Methods: Panc02 cells were obtained from ATCC. Panc02-luc cells were provided in collaboration with CCB. PC models were generated by injecting the cells intraperitonealy to C57Blk6 mice. For the orthotopic model, Panc02-luc cells were implanted in the tail of the pancreas mixed in matrigel. Survival was assessed by Kaplan-Meier method. Progression of Panc02-luc cell PC in either SphK1 wild type (WT) or knockout (KO) mice were assessed by the total tumor burden determined by bioluminescence on the indicated days.

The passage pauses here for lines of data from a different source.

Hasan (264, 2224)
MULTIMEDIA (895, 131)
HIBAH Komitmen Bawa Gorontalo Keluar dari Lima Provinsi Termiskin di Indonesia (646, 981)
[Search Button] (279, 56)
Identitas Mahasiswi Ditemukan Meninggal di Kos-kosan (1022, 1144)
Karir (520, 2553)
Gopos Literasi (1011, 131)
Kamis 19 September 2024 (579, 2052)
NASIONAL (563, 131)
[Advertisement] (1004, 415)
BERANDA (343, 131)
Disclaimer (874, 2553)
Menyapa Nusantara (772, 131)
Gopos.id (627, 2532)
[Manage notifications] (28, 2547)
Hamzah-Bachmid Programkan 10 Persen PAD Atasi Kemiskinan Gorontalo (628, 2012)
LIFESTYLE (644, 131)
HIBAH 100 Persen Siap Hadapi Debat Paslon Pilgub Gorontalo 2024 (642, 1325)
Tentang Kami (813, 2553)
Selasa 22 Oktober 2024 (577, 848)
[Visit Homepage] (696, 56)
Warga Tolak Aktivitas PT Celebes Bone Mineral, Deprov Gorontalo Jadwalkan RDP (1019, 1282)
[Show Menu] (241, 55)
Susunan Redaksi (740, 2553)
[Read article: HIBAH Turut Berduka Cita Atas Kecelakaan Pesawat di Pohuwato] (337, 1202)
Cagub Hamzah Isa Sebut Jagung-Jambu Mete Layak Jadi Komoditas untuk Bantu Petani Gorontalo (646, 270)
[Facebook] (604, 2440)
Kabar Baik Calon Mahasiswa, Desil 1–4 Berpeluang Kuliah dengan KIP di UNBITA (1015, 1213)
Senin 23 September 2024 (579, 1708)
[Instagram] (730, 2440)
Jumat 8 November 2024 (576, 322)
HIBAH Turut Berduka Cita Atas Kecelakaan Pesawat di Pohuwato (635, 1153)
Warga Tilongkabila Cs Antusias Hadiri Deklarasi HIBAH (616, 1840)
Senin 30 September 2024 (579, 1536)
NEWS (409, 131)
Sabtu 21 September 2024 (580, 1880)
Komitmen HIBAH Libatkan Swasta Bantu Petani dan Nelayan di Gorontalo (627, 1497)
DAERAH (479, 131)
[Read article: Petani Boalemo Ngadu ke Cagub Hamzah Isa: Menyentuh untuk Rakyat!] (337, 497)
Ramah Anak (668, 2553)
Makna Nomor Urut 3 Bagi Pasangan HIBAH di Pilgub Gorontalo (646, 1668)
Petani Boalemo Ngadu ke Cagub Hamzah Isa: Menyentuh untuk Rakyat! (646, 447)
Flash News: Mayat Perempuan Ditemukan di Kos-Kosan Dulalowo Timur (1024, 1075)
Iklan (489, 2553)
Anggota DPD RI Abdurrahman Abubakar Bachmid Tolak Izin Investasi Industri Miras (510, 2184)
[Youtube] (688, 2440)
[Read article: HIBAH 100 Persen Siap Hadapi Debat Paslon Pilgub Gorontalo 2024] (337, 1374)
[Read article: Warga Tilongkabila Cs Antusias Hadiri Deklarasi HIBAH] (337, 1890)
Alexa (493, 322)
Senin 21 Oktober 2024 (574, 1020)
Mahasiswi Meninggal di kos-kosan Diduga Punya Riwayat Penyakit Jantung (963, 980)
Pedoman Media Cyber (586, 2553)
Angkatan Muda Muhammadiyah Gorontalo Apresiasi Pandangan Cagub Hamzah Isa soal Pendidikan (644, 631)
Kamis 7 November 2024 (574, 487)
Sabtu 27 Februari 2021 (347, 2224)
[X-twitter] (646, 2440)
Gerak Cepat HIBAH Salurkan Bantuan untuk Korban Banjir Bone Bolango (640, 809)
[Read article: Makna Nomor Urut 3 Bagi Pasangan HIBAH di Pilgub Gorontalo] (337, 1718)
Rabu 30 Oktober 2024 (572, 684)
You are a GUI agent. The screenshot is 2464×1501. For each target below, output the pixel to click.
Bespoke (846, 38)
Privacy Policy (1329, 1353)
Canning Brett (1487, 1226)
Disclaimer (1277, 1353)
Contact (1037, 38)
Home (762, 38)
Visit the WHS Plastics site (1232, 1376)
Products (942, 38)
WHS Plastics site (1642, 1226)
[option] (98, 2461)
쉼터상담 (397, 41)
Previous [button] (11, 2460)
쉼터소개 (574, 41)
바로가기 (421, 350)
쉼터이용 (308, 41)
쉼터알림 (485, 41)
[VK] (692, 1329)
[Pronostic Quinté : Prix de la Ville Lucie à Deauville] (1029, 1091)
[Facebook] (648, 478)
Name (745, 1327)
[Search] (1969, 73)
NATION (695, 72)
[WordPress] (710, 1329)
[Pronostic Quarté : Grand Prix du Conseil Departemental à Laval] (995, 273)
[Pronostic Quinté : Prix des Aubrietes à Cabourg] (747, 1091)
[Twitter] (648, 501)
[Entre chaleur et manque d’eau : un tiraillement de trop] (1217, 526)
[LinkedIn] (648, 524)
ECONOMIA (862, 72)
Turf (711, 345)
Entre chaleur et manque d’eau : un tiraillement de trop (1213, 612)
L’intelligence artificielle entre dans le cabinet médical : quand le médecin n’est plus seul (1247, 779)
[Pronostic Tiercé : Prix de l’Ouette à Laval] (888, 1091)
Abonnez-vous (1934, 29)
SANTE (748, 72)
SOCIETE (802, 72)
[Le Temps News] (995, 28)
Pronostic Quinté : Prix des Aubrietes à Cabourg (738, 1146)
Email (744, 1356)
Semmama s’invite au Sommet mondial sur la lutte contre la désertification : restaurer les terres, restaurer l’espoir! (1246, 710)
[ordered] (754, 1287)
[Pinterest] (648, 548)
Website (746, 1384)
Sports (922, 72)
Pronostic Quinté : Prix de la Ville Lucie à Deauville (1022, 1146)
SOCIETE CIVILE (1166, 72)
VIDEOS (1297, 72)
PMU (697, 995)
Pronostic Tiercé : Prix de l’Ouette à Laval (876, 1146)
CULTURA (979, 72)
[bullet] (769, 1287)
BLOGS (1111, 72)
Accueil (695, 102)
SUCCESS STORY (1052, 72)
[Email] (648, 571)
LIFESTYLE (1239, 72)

Results: Panc02 cells developed significantly less PC by intraperitoneal injections (5 out of 11 animals with less amount of nodules). On the other hand, 96% of mice developed PC when Panc02-luc cells were injected (52 out of 54 mice with more than four-fold increased amount of nodules). The median survival of Panc02-luc PC model was 18.7 days, whereas orthotopic model was 40 days, despite the fact that 7 out of 10 orthotopically implanted animals eventually developed PC. This mimics human pancreatic cancer progression that PC has remarkably shorter survival. Panc02-luc PC in SphK1 WT mice continue to progress with significant increase in tumor burden quantified by bioluminescence, whereas PC in SphK1 KO mice did not progress.
Conclusion: Our result demonstrated that intraperitoneal injection of Panc02-luc cells in C57Blk6 mice will generate orthotopic pancreatic cancer peritoneal carcinomatosis model that mimic human disease, and SphK1 expression in the host animal, including peritoneum, is necessary for progression of pancreatic cancer PC.